Key Responsibilities
- Architect and manage cloud-based infrastructure to ensure scalability, reliability, and security.
- Design and maintain CI/CD pipelines to enable automated testing and deployment processes.
- Monitor system performance, respond to incidents, and conduct thorough root cause investigations.
- Implement infrastructure as code using tools such as Terraform, Ansible, or CloudFormation.
- Build observability frameworks with monitoring, logging, and alerting solutions using platforms like Prometheus, Grafana, ELK, or Datadog.
- Work closely with development teams to integrate reliability, scalability, and security into application design.
- Automate routine operations and enhance system efficiency through scripting in Python, Bash, or Go.
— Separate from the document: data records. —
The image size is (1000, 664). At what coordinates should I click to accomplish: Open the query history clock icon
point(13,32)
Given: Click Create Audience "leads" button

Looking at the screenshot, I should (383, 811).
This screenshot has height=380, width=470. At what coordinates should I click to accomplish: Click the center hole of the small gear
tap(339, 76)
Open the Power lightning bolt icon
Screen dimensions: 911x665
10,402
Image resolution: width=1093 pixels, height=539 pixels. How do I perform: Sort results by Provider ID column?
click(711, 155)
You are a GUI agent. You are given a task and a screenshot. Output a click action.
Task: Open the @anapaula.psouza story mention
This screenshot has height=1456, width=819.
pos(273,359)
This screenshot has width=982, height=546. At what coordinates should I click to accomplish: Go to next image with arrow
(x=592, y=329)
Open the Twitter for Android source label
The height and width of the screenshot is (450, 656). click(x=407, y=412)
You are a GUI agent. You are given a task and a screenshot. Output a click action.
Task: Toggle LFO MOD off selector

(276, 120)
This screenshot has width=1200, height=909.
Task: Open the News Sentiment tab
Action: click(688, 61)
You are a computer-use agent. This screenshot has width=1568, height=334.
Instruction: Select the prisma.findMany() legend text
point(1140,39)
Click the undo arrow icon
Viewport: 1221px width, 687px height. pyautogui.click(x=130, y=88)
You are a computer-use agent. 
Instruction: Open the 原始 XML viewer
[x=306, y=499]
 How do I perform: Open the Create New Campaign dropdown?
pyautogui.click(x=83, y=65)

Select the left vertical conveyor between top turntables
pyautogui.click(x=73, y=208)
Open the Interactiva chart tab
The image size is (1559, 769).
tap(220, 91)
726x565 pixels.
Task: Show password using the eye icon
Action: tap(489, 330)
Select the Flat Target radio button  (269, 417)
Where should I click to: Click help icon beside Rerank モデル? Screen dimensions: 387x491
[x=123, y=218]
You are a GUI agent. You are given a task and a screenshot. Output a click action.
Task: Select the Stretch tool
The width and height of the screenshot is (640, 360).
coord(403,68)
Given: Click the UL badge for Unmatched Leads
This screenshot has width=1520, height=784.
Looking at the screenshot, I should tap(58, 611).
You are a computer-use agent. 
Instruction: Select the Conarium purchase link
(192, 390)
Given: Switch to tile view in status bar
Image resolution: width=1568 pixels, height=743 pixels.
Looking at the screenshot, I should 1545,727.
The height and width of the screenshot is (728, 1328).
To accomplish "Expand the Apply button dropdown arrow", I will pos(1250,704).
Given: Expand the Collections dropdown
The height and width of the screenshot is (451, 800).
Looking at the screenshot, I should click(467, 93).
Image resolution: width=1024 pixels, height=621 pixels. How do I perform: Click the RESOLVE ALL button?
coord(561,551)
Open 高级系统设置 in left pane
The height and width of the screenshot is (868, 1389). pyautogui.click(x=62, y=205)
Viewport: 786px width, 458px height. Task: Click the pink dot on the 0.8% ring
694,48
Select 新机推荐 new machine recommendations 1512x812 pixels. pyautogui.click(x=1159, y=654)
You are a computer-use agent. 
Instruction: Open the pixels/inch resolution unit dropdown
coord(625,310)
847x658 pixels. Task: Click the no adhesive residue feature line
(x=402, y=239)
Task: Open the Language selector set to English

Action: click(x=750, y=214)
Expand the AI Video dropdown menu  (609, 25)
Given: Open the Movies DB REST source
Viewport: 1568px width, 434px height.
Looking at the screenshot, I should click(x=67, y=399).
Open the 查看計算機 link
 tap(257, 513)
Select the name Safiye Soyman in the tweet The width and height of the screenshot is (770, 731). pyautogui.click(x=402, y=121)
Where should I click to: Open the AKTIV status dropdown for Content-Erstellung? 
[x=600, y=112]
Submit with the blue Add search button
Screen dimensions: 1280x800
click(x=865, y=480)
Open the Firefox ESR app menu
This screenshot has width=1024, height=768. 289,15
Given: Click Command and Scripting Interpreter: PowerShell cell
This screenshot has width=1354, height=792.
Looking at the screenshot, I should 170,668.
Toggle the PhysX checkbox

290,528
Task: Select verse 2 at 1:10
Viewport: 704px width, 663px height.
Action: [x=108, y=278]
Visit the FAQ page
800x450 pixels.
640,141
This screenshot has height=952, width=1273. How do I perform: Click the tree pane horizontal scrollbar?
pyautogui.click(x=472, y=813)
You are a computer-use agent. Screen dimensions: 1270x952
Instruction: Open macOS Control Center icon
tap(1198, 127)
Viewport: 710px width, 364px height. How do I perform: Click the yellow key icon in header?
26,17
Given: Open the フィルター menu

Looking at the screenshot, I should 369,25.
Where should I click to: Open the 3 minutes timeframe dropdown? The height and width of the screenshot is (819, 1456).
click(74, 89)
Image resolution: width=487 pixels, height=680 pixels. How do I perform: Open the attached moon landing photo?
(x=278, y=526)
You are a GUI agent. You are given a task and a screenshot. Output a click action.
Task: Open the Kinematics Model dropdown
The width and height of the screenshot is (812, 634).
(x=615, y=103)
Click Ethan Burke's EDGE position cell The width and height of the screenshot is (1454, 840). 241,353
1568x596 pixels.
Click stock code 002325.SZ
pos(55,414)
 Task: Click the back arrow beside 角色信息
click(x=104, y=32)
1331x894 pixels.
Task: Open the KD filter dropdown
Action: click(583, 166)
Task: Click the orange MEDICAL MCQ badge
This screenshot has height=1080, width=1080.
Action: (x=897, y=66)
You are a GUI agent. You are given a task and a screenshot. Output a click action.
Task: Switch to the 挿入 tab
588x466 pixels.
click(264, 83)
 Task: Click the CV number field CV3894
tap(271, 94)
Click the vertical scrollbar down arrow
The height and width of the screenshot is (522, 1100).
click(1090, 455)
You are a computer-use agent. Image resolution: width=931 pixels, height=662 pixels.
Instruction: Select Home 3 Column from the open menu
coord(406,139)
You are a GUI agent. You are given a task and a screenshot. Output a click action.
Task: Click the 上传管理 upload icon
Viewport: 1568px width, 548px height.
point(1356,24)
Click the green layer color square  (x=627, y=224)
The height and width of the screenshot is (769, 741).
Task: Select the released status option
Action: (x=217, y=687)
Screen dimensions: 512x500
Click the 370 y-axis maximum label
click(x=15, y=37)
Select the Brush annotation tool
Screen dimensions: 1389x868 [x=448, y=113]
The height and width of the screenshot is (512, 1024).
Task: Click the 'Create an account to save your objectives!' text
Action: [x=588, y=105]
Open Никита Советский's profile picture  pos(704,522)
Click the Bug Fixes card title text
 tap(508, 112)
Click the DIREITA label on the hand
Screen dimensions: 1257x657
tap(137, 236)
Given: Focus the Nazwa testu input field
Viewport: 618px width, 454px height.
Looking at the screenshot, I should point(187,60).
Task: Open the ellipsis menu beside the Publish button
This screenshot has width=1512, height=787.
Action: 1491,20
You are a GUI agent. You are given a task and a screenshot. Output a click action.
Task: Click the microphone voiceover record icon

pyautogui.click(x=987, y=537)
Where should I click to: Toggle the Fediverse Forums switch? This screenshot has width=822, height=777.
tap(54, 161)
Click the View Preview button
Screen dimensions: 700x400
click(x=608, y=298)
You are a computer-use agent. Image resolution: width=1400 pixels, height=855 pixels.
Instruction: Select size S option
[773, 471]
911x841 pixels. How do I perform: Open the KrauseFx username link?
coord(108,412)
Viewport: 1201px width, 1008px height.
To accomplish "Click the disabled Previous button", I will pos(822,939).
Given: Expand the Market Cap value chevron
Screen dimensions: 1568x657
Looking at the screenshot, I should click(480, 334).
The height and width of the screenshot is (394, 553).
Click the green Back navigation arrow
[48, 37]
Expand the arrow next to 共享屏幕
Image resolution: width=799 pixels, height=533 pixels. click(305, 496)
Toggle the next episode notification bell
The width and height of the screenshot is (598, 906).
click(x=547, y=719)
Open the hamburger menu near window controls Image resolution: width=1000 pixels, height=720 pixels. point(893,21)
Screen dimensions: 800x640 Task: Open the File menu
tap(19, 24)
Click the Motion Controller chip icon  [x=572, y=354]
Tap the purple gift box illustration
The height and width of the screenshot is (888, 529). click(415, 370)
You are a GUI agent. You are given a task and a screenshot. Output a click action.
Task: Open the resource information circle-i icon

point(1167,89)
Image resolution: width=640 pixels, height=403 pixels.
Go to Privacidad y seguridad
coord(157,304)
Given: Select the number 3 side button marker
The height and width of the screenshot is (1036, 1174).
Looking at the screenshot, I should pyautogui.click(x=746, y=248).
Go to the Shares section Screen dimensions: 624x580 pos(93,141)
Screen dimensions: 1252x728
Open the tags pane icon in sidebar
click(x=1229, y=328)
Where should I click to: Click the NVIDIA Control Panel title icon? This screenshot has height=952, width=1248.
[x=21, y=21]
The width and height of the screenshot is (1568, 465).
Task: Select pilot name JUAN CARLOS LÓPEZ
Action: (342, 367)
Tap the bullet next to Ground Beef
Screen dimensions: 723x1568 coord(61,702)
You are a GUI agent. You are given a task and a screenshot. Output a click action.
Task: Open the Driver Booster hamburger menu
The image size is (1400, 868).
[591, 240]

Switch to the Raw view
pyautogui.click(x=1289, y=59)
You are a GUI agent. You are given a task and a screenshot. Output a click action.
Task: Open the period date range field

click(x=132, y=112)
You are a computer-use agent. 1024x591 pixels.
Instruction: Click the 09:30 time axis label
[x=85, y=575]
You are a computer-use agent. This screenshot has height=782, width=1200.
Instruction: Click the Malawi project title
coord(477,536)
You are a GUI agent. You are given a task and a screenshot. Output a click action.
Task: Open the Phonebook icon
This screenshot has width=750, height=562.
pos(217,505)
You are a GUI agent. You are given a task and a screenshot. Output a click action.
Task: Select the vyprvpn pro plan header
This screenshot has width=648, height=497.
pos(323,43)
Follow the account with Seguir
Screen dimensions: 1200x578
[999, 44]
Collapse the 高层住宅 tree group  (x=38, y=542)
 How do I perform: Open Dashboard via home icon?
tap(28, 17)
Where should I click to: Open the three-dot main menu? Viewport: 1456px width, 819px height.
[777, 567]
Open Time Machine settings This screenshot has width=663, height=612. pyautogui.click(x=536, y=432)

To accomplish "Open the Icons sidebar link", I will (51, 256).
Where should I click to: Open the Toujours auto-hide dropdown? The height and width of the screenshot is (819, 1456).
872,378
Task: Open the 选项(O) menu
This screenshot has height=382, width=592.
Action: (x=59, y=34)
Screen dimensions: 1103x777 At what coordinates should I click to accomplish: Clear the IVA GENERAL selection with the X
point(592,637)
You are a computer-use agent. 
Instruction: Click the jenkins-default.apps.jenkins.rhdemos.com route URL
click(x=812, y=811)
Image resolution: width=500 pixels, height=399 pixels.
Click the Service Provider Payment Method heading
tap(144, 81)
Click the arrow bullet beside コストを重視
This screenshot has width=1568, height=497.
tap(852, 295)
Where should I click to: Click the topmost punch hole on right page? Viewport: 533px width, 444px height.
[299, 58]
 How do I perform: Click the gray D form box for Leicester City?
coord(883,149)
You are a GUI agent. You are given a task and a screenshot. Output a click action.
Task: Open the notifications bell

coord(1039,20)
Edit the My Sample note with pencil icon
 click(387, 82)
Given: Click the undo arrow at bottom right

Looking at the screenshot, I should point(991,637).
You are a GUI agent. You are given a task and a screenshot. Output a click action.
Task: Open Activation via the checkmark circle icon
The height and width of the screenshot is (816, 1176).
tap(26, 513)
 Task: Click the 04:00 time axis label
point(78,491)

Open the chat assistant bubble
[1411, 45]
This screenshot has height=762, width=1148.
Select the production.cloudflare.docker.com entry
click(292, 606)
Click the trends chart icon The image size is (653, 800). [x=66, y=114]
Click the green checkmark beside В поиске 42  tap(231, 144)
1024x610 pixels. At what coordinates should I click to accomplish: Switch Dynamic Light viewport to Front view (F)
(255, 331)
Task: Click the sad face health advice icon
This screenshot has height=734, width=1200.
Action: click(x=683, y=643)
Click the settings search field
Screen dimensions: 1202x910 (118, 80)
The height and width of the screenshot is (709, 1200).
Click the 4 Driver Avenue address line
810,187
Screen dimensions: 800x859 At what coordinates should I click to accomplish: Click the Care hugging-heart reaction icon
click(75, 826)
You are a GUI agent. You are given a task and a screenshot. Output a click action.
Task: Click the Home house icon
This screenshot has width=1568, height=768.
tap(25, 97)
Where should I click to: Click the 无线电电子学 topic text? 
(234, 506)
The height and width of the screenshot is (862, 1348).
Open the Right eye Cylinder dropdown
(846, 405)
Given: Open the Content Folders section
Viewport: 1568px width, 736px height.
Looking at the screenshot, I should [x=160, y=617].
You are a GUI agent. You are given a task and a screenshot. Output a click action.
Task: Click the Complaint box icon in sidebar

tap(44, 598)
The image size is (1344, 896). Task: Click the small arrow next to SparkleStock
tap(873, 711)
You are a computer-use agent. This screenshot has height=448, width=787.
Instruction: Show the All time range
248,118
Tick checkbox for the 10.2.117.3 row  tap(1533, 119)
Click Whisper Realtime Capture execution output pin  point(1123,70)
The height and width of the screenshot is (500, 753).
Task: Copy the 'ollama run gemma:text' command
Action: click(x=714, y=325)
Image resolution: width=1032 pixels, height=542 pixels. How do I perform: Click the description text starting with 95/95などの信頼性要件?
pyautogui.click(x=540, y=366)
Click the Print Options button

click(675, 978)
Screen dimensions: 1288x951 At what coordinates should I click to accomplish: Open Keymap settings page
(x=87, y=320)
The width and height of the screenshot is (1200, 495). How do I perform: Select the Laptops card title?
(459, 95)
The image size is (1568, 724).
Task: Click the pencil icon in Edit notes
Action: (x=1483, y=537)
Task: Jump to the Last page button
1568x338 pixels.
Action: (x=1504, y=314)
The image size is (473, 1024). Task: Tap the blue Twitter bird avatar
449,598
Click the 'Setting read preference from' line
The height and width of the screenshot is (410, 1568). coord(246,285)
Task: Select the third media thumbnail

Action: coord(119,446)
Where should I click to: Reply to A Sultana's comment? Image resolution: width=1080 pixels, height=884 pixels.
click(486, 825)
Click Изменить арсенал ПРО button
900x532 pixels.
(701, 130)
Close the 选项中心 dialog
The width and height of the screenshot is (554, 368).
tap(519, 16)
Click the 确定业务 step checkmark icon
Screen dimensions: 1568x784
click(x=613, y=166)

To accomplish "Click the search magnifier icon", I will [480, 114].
- Guide junior engineers in best practices for site reliability and operations engineering.
- Support compliance initiatives and contribute to security audits.
Qualifications
Candidates should hold a degree in Computer Science, Engineering, or a related field, and bring at least five years of software engineering experience—with a minimum of three years focused on cloud platforms, data systems, or ML Ops. A strong foundation in DevOps or SRE roles is essential.
- Proven experience with public cloud environments: GCP, AWS, or Azure.
- Hands-on skill with containerization (Docker) and orchestration (Kubernetes).
- Familiarity with automation tools such as Jenkins, GitHub Actions, or GitLab CI.
- Proficiency in scripting languages including Python, Bash, or Go.
- Experience with monitoring, logging, and alerting ecosystems.
- Knowledge of security standards and compliance requirements in production systems.
Preferred Background
- Cloud or DevOps-related certifications.
- Background in distributed, high-availability systems.
- Exposure to database management and optimization.
- Experience with configuration management technologies.
- Strong analytical, communication, and teamwork abilities.